BioLogics sought administrative litigation and the suspension of execution in November last year after the Securities and Futures Commission imposed a fine of eight billion won ($7.08 million) and recommended the sacking of its chief executive. The commission asked prosecutors to open a criminal investigation.
In a decision on Tuesday, the administrative court in Seoul ordered the commission to suspend the execution of its decision until BioLogics completes a legal battle, citing concerns about irrecoverable damage and a serious vacuum in management.
"We acknowledge that the commission's action may result in irrecoverable damage to Samsung BioLogics, and urgent necessity to prevent it is also recognized," the court said in its ruling, adding the company could be exposed to an enormous financial loss due to lawsuits by shareholders, clients and creditors.
Samsung BioLogics launched a legal battle against a decision by financial regulators that the company violated accounting rules in 2015 to inflate profits ahead of its listing.
BioLogics has denied any accounting fraud, insisting it adopted international standards through consultations with outside experts when it was listed on the local bourse in 2016. At that time, the company reported a net profit of 1.9 trillion won after staying in the red for four years.
Through its public offering, BioLogics raised some 2.25 trillion won, drawing widespread market attention because it's part of efforts by Samsung Electronics vice chairman Jay Y. Lee to realign the parent group's business portfolio.
In 2012, BioLogics set up Samsung Bioepis, a joint venture with U.S.-based pharmaceutical company Biogen. This month, the American partner increased its stake to one share short of 50 percent. Bioepis is known for Imraldi, an adalimumab biosimilar referencing Humira.
The dispute began last year when financial regulators disclosed information on their provisional decision that BioLogics breached accounting rules, leading to a fall in the share prices of BioLogics.
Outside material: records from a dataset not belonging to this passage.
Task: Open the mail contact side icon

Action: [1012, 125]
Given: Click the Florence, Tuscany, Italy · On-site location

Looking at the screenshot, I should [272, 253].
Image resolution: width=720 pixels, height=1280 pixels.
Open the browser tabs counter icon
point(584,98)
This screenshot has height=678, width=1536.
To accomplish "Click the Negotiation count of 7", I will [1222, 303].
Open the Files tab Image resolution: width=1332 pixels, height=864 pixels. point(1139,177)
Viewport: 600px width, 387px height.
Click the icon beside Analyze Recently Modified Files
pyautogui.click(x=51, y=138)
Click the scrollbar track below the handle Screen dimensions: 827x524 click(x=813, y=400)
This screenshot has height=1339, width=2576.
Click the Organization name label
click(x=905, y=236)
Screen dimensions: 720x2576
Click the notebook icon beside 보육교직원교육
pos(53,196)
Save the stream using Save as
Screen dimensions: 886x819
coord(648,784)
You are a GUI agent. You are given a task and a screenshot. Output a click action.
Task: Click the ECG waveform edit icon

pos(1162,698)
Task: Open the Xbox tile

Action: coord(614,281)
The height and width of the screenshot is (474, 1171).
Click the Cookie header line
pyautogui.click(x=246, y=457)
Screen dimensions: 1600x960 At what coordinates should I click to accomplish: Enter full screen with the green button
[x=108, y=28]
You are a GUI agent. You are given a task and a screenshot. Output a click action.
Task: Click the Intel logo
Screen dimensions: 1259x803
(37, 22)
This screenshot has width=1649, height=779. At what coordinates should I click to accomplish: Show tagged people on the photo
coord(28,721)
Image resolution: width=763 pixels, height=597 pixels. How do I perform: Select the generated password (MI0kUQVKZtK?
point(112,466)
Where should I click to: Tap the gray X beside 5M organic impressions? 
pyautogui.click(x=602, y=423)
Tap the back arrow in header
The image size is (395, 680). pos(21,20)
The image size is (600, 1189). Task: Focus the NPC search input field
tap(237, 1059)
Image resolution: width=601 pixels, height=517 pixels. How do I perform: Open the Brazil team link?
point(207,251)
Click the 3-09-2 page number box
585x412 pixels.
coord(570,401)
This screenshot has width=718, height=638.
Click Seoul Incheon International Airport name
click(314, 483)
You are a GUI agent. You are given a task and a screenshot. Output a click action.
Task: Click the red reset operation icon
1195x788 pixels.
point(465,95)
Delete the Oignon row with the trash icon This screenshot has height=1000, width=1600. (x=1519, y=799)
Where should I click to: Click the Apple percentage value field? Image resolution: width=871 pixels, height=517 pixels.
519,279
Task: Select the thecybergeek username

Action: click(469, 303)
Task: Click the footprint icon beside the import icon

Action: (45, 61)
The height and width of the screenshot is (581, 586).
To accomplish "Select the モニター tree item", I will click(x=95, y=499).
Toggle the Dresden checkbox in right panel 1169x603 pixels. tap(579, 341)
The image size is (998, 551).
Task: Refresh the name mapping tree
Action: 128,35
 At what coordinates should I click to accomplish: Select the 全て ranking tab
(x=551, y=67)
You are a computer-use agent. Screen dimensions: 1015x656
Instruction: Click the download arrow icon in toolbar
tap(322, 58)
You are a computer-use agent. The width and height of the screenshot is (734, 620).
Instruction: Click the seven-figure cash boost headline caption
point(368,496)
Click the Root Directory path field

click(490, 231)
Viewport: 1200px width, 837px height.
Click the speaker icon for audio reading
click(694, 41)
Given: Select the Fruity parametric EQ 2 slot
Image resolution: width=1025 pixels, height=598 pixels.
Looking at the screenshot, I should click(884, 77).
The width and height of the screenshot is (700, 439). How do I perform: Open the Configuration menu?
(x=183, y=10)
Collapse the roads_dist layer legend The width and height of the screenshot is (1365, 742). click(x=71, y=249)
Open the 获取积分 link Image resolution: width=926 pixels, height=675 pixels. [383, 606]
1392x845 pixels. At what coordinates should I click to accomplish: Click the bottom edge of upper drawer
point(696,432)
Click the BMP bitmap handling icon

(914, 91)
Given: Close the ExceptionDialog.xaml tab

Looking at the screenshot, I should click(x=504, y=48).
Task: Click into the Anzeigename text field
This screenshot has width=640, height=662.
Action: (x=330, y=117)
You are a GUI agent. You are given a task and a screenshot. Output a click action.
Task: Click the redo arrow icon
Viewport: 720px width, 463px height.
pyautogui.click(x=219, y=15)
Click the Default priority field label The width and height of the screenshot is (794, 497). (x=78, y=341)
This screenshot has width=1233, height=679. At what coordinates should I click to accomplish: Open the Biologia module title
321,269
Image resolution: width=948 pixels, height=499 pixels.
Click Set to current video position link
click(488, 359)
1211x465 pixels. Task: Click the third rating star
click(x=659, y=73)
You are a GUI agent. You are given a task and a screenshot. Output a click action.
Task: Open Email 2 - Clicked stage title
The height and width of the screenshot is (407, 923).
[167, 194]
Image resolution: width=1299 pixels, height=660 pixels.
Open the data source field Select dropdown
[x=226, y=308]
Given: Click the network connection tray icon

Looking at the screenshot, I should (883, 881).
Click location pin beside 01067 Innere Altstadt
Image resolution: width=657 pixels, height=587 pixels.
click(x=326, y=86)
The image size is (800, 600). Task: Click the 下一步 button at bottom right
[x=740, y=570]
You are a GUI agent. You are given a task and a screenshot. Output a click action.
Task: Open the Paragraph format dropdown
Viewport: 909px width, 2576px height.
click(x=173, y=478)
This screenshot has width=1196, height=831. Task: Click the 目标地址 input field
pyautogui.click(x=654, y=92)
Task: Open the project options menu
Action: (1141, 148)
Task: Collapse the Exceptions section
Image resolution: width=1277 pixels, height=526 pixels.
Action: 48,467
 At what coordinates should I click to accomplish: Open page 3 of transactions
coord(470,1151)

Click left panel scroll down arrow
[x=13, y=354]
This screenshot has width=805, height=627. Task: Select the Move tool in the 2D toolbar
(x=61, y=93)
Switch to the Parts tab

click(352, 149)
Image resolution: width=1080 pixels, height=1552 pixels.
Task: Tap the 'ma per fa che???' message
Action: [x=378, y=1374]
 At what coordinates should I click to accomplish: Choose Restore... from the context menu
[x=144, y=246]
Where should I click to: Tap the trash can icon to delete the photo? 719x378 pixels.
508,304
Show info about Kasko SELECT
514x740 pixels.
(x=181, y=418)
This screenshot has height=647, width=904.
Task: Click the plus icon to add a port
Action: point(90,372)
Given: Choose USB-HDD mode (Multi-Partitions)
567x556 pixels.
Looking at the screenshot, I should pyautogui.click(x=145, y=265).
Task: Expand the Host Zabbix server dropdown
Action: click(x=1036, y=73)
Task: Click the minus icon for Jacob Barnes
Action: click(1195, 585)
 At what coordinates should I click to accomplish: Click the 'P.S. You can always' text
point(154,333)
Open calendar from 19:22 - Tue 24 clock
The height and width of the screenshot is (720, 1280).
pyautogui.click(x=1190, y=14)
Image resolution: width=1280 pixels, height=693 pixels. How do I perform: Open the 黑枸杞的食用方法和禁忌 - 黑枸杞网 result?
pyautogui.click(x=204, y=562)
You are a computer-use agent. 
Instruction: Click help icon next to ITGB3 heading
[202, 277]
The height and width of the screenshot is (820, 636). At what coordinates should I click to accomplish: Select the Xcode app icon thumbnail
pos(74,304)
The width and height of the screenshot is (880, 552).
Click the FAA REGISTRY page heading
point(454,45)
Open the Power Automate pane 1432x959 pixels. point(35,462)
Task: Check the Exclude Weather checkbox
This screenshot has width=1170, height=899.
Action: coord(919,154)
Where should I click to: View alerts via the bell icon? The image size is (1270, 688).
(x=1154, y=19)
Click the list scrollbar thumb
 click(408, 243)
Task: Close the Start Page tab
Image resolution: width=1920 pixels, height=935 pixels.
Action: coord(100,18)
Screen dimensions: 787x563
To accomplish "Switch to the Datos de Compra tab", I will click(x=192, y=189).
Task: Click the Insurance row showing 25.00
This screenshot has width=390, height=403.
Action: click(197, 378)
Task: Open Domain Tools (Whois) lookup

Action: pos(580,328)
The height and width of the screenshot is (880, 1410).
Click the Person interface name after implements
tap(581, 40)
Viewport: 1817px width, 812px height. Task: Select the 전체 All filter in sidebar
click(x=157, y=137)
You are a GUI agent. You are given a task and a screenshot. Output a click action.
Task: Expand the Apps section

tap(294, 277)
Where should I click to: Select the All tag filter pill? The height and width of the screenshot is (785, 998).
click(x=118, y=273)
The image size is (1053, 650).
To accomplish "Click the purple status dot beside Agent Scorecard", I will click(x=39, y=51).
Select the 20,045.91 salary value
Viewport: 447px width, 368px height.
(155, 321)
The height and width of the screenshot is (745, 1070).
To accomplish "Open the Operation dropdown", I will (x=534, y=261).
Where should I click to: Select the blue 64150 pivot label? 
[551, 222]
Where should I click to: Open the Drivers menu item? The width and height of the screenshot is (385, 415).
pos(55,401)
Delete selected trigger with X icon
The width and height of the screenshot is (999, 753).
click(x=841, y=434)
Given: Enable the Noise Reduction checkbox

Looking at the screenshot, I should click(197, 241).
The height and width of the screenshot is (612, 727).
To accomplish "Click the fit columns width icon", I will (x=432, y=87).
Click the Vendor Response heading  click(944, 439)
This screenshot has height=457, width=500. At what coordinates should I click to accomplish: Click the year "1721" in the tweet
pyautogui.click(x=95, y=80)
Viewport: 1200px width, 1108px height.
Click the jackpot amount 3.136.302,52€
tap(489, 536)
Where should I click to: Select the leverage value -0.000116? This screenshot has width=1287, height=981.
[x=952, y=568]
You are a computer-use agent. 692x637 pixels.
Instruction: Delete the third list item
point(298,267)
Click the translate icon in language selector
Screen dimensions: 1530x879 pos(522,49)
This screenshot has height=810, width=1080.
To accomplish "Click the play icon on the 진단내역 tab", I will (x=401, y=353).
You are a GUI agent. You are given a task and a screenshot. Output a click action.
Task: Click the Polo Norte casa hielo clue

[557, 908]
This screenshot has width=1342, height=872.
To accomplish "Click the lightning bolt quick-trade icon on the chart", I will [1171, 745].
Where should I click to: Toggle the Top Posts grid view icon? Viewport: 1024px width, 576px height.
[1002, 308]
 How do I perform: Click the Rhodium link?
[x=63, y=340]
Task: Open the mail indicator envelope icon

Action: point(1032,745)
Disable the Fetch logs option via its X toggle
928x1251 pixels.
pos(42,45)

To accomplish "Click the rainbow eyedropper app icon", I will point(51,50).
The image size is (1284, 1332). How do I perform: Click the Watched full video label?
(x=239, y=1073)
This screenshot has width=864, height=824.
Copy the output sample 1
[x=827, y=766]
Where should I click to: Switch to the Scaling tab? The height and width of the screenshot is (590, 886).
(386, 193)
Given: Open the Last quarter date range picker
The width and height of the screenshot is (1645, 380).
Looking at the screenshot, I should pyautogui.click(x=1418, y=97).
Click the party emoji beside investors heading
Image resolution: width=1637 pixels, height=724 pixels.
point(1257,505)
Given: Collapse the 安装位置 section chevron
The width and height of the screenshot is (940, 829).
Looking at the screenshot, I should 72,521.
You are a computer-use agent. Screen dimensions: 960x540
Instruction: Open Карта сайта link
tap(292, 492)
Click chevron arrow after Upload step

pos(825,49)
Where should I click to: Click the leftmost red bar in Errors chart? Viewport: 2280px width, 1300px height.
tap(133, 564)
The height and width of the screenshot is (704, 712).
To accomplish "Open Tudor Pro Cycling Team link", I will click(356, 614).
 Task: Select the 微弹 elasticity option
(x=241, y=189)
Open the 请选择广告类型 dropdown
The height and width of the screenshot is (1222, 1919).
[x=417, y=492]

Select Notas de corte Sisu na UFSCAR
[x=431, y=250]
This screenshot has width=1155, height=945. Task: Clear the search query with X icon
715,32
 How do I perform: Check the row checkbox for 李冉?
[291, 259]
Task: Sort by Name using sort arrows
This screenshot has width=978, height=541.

Bioepsis had been valued at market prices instead of its book value. By applying different accounting rules, its value surged from 290 billion won to 4.8 trillion won. BioLogics said a different accounting system was applied because the possibility of Biogen exercising its call option increased. The Financial Services Commission, a powerful financial watchdog, has ruled that BioLogics left out important information intentionally about a call option deal with Biogen.